In his tenure as an owner with a description as one with a "stubborn hand", he hired 16 head coaches in a span of 22 seasons. One of them was Paul Seymour, who was not so much fired by Kerner as pushed out by players who reportedly wanted the ball more over rookie Cleo Hill (who was black) to where Kerner forced Seymour to bench Hill. Seymour refused and got fired while Hill never played after the season ended.

===Sale and move to Atlanta===
By the late 1960s, the Hawks struggled to attract fans despite consistent teams. The peak years of tickets was a three-year span (1958–1961) that saw them average over 8,000 fans in three straight seasons. They played at Kiel but also occasionally at the larger St. Louis Arena. The Kiel (1401 Clark Avenue) was demolished in 1992 and the St. Louis Arena (5700 Oakland Avenue) was demolished in 1999. They averaged barely over 6,000 fans in the 1967–68 season, which saw them start the year at 16–1. So desperate was their attempt to generate interest that they played six games away from Kiel Auditorium in favor of Miami, Florida. 1967 saw the Hawks, already fighting for attention besides the baseball Cardinals football Cardinals (who relocated there in 1960) in sports interest, see the newly created St. Louis Blues play hockey (in 1968, the St. Louis Stars of the North American Soccer League arrived as well).

Playoff basketball did little to help matters, as reported attendance for the First Round (a shocking loss in six games) saw less than 6,000 fans attend for each game in St. Louis. On May 3, 1968, Kerner sold the St. Louis Hawks to Tom Cousins and former Georgia governor Carl Sanders for $3.5 million. The new owners moved the team to Atlanta, Georgia (a city that had seen the arrival of football and baseball in the span of three years) at the conclusion of the 1967–68 season, where they remain today, as the Atlanta Hawks. St. Louis has seen one professional basketball team since with the Spirits of St. Louis, who played from 1974 to 1976 in the ABA.

==Cultural influence==
A book about the St. Louis Hawks by Greg Marecek, Full Court: The Untold Stories of the St. Louis Hawks, was published in 2006.

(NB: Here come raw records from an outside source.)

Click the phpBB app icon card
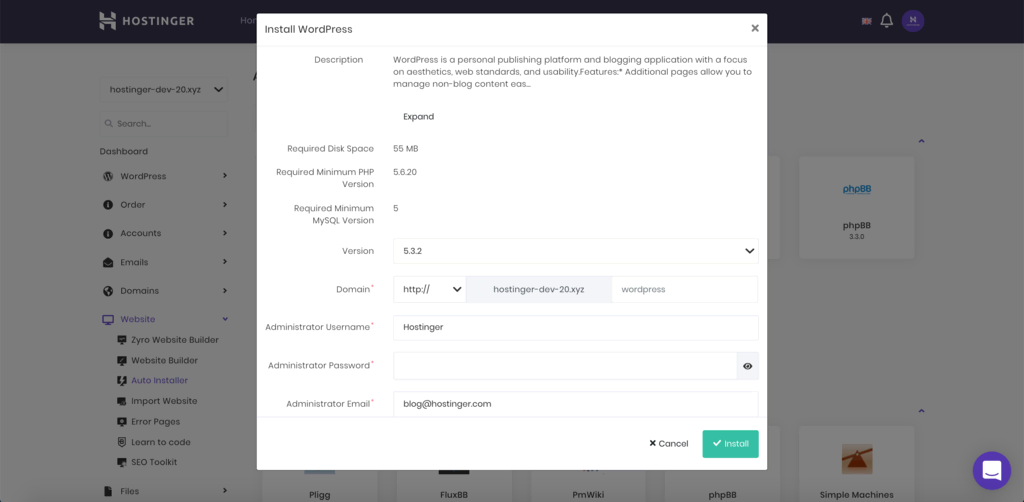Screen dimensions: 1024x502 click(856, 200)
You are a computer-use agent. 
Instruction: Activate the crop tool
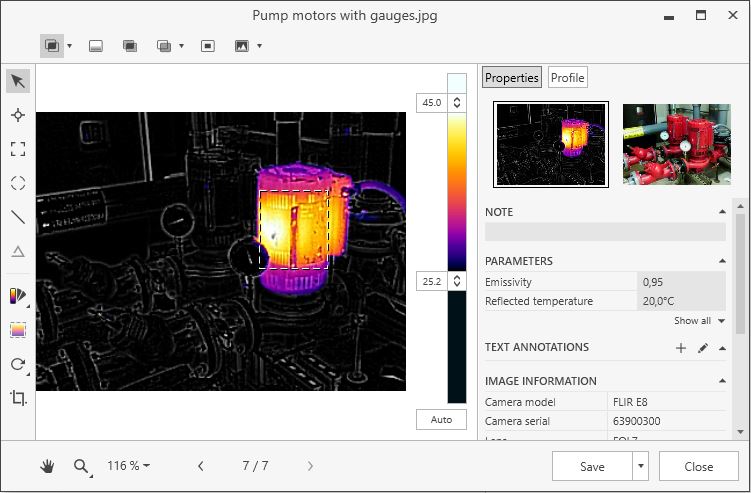[18, 398]
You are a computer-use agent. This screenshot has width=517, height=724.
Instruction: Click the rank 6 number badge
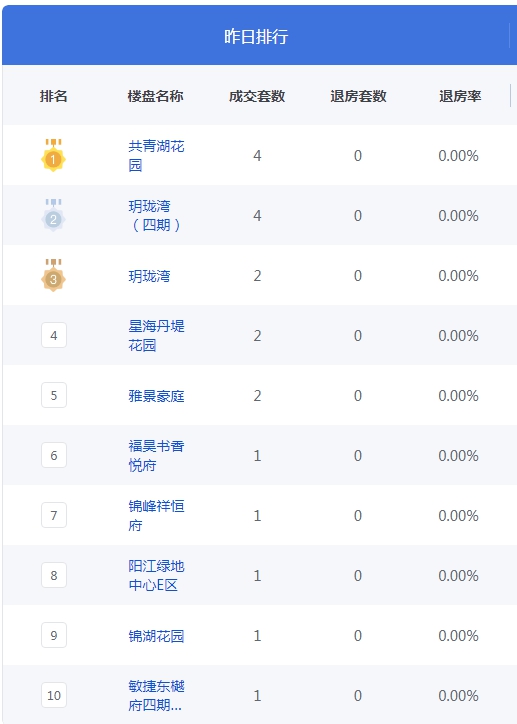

==Awards and personal life==
Ben Kerner was born to Jacob and Helen Arbesman Kerner on June 9, 1913, in Poland. Kerner died on November 22, 2000, and is buried in Mt. Sinai Cemetery in Affton, Missouri. He had one sister, Sylvia Kerner Robinson. Kerner was married to Ima Jean Bilbrey on November 24, 1972, in Las Vegas, Nevada. He and his wife, had two sons: Ben Jr. and Kyle.

Ben Kerner was inducted into the Missouri Sports Hall of Fame in 1992.

In 2015, Kerner was inducted into the St. Louis Sports Hall of Fame.